▶ Page extract:
■ ■ ■

A new poll shows Latino voters are backing Joe Biden over Sanders in Florida.

Democratic presidential candidate Sen. Bernie Sanders speaks at a campaign rally at Lincoln Park on May 23, 2016, in East Los Angeles, California. 
Democratic presidential candidate Sen. Bernie Sanders speaks at a campaign rally at Lincoln Park on May 23, 2016, in East Los Angeles, California. 
Democratic presidential candidate Sen. Bernie Sanders speaks at a campaign rally at Lincoln Park on May 23, 2016, in East Los Angeles, California.
David McNew/Getty Images
Nicole Narea
Nicole Narea covered politics at Vox. She first joined Vox in 2019, and her work has also appeared in Politico, Washington Monthly, and the New Republic.

Vermont Sen. Bernie Sanders is the favorite to win the Latino vote in the Arizona primary next week, as he has in several states so far.

But things are different in Florida, where former Vice President Joe Biden is currently besting Sanders among Latino voters by an 11-point margin, according to a Telemundo poll released Wednesday.

The state polls, which were conducted in early March and sampled hundreds of likely voters, show Sanders is preferred by 47 percent of Latino registered voters in Arizona, a state that Democrats are hoping to turn blue in 2020. Biden, meanwhile, has 40 percent of their support. And in a direct matchup with President Donald Trump, a majority said they would support either Sanders or Biden at rates of 68 percent and 72 percent, respectively.

■ ■ ■

▶ Data listing:
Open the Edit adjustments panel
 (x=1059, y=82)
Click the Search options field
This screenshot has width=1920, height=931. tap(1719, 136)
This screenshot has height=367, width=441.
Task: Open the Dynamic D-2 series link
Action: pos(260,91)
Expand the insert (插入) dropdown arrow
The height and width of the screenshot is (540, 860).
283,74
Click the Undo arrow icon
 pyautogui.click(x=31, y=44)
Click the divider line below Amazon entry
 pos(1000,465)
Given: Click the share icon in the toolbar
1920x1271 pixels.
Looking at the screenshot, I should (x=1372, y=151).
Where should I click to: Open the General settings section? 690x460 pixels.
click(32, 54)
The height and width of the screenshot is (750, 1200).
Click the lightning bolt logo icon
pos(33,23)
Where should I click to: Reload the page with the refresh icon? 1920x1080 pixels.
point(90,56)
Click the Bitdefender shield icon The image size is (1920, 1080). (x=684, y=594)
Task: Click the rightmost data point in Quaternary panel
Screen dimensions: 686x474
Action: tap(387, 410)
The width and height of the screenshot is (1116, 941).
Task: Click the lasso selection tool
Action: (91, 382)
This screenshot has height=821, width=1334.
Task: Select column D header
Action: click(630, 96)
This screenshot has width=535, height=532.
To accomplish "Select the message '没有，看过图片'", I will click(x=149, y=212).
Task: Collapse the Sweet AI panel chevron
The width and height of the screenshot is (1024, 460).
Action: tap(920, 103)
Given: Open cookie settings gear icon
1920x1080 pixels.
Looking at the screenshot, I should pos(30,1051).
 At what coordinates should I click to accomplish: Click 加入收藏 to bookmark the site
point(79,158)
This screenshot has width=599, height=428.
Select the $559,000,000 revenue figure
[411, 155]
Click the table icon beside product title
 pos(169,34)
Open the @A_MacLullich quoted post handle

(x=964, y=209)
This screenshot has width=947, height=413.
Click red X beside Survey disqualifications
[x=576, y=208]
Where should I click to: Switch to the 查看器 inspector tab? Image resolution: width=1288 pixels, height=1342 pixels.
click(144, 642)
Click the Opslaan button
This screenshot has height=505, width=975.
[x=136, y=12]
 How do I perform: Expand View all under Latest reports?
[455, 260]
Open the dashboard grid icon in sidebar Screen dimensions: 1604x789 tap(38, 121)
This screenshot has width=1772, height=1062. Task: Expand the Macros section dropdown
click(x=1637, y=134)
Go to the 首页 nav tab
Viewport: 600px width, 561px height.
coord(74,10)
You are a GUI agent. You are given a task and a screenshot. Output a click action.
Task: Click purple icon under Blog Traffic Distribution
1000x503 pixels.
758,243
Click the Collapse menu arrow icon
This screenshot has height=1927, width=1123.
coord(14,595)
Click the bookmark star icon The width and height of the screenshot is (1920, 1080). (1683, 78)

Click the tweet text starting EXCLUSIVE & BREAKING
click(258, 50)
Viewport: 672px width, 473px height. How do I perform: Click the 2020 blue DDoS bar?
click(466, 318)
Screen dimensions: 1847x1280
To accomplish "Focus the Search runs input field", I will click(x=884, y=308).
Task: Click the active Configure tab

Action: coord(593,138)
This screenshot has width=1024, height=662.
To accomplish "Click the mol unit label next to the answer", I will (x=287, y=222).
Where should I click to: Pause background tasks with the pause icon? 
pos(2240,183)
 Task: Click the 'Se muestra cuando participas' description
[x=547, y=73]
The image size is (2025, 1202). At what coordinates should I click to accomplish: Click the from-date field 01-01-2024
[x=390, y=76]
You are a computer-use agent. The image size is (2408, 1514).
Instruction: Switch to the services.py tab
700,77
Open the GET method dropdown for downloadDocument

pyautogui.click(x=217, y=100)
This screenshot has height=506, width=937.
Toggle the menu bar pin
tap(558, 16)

■ ■ ■

▶ Aim:
Extend the article on Latino voters' support for Sanders and Biden by writing what follows its last sentence.

▶ Expected output:
But in Florida, Biden is preferred by 48 percent of Latino voters in the state, compared to 37 percent who support Sanders. And the poll shows Sanders in a tie with Trump in a direct matchup in a general election. Biden, however, would win in a landslide with Latino voters there, with 58 percent support among Latino voters compared to 38 percent who would back Trump.

It’s not surprising that Sanders is performing poorly among Latino voters in Florida, a swing state, despite successfully capturing the Latino vote in the Nevada, California, and Texas primary contests. Whereas Mexican Americans made up the vast majority of Latino voters in those previous contests, Florida’s Latinos are primarily Cuban, Puerto Rican, and Venezuelan, and they have different political preferences.

Cubans in particular tend to lean more conservative and backed Trump in 2016. Both Cubans and Venezuelans are also wary of socialism, so it follows that Sanders, a self-identified democratic socialist and progressive, isn’t getting their support.

According to the poll, Sanders is performing particularly badly in southeastern Florida, where there is a large Cuban community. Only 19 percent of Cubans — compared to 65 percent of Puerto Ricans — would vote for him in a contest against Trump. And 70 percent of Latino voters in the state said they wouldn’t vote for a candidate who described himself as a socialist.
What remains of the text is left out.